Editorial Note: The Use of the Word Squaw

The word squaw in English is generally considered by many Native people across North America as offensive, racist, and misogynistic.  However, its use is accepted by some as an empowering term.
 
The word's route into modern linguistic consciousness follows from two sources.  The prevailing interpretation posits that in the Mohawk language, the word ojiskwa’, which translates to "female sexual parts," was corrupted by French Canadian and English speakers over time to become a derogatory term and eventually, a racial slur. 
 
An alternative viewpoint finds that in Algonquian languages, there is no historical word squaw,  rather it appears as a morpheme traditionally meaning "the totality of being female, not just the female anatomy."  According to Abenaki scholar Marge Bruchac, the insult is not in the original term but in its usage.

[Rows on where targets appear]
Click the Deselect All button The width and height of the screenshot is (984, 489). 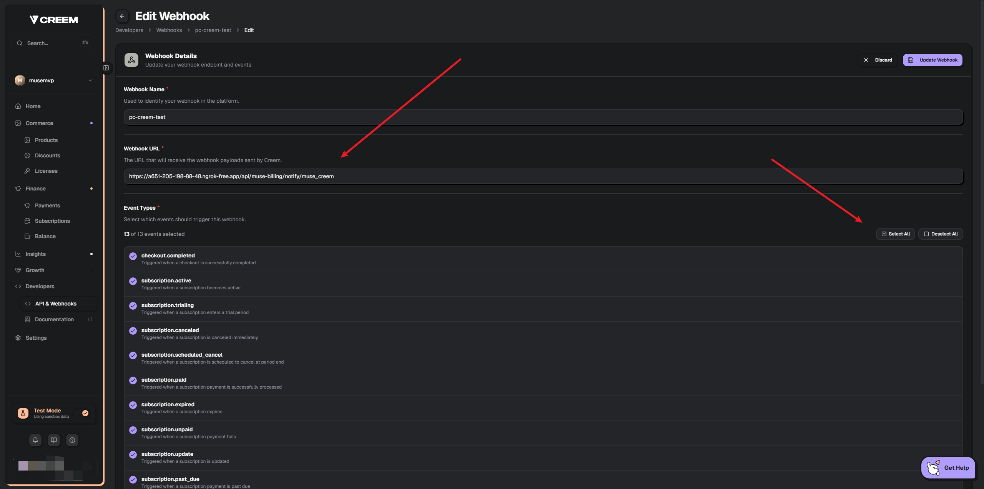click(941, 234)
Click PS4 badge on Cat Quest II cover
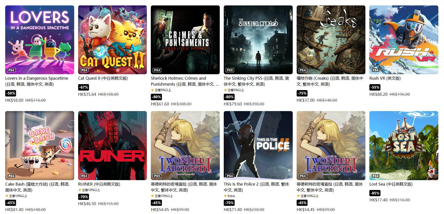Image resolution: width=444 pixels, height=214 pixels. [x=84, y=70]
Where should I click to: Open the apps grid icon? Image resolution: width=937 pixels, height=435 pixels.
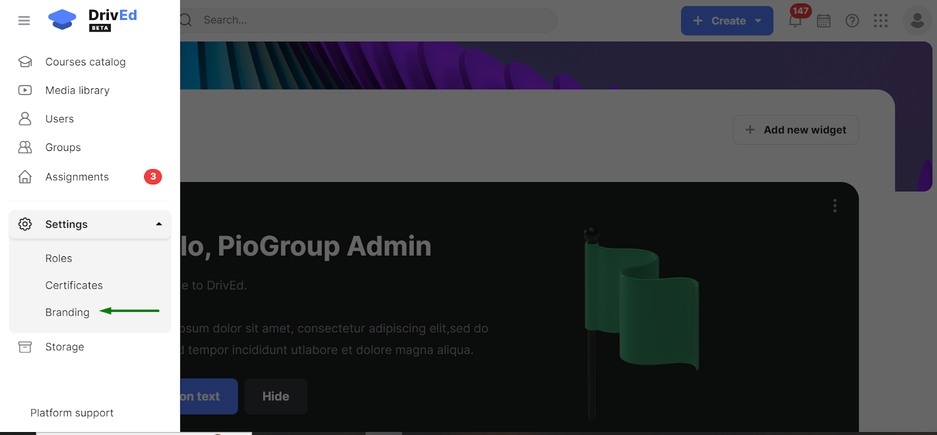(x=881, y=21)
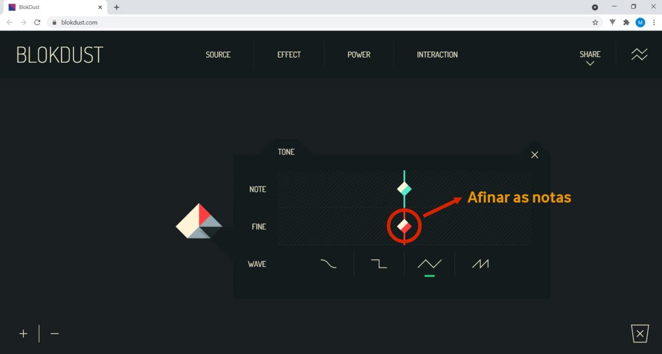Open the Effect menu

[x=289, y=54]
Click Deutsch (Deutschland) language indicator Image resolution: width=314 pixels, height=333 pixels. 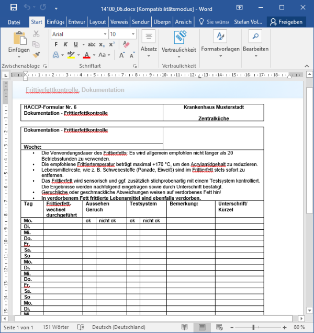pos(118,327)
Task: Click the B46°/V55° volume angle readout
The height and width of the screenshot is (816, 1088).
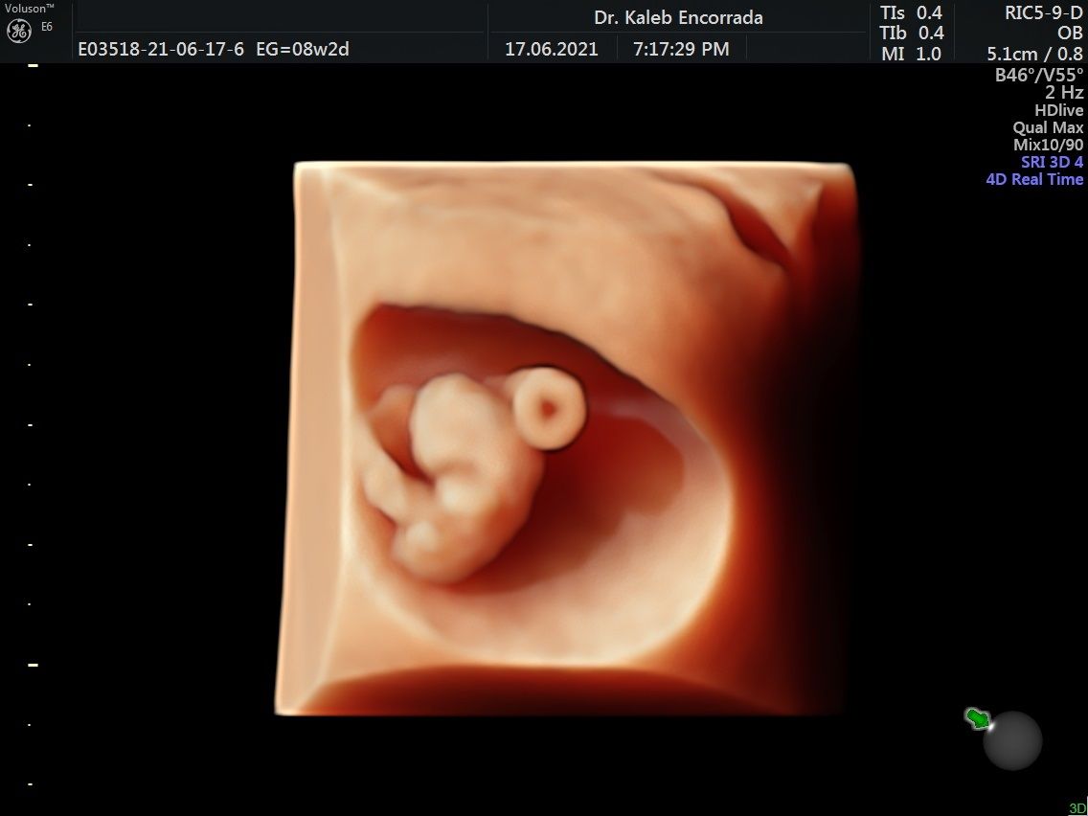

WHAT IS ASKED —
In the editorial note on the word squaw, what does the Mohawk word ojiskwa’ translate to?

THE REPLY —
It translates to "female sexual parts."